After dropping you on your head, stumbling to pick you up and then staring into your eyes, I knew you were going to be my life from then on out.

I’ve made my share of mistakes just like you and everyone else. But sometimes those mistakes open you up to even greater successes. Like when I couldn’t get a job after my second cocaine conviction and had to start my own business.

Now your college education and the summer home in Connecticut are completely paid for.

It may seem like it’s hard at the moment. But just remember that you’re exactly like your old man. You’re willing to do anything to get past a hard time. Remember when I had to sleep on the couch for almost a year because I used you as gambling collateral when you were a toddler?

You might not remember it, being a toddler at the time.

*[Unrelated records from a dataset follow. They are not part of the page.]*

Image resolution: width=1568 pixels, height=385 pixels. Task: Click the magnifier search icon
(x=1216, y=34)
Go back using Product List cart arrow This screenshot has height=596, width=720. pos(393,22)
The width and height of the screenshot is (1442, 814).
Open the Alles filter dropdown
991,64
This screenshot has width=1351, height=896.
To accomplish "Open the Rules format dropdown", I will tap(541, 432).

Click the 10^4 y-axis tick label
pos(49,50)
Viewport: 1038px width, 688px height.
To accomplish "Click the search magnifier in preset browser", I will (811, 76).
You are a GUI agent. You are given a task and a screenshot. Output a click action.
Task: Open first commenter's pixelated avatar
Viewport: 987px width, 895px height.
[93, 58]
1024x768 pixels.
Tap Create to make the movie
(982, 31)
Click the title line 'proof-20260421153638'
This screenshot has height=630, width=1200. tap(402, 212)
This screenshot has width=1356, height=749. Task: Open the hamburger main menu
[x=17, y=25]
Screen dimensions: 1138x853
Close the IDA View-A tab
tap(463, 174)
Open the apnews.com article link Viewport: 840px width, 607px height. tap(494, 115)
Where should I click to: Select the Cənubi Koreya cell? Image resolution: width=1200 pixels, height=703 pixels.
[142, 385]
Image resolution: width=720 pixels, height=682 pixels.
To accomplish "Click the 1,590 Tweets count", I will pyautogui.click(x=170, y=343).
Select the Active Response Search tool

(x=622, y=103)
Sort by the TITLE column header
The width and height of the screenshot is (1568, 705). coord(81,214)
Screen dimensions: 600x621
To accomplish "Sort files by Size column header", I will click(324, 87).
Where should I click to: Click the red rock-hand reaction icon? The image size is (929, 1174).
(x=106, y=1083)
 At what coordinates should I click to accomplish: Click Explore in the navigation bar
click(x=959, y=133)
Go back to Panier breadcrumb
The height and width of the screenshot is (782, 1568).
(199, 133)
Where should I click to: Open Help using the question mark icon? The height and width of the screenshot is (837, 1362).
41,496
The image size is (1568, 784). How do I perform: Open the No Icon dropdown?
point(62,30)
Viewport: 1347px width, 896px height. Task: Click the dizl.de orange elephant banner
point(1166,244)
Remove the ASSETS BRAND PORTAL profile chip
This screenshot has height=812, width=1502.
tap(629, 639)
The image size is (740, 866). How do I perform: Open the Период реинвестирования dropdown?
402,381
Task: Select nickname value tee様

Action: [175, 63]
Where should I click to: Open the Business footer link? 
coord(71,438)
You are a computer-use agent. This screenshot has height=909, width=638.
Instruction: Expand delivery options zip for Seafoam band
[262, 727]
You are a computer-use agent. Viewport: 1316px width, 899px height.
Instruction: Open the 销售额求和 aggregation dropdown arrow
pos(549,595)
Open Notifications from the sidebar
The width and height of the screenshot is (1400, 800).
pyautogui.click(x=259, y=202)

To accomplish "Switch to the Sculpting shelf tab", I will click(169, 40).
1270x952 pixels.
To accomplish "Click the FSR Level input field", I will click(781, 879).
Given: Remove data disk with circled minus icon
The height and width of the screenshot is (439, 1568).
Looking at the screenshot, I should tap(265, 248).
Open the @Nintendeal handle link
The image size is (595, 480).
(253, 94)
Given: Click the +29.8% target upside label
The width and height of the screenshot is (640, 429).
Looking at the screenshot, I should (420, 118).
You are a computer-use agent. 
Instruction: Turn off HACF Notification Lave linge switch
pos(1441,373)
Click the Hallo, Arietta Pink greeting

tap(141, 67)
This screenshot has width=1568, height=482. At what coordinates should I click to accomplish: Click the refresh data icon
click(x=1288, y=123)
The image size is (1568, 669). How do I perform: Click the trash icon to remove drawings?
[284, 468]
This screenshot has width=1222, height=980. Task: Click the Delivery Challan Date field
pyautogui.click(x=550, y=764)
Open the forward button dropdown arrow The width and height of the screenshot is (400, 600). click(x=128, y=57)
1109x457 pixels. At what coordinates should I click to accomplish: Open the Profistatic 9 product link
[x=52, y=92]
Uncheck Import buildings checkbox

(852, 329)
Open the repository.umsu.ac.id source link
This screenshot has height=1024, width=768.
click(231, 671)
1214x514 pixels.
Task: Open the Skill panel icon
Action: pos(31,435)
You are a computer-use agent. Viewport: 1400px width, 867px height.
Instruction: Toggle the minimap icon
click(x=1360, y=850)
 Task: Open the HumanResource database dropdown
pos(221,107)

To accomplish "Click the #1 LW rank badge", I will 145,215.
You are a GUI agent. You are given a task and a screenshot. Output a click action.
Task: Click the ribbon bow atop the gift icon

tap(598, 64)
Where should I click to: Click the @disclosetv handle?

But I’m proud to say your mother and I are happily sleeping in the same bed again. I’m proud that you weren’t killed while being shipped to Venezuela after the collateral holder sold you to a cocaine cartel.

Now, like I said, I’m a little disappointed. I raised you better than this. Wasn’t I teaching you to never give up when we went on that hunting trip? You were crying and crying until finally, I convinced you to shoot that baby lion. I was so proud of you coming home from Mozambique.

I know you hated that trip, but you should’ve at least kept the pelt as a trophy. It would have gone well next to my ivory collection.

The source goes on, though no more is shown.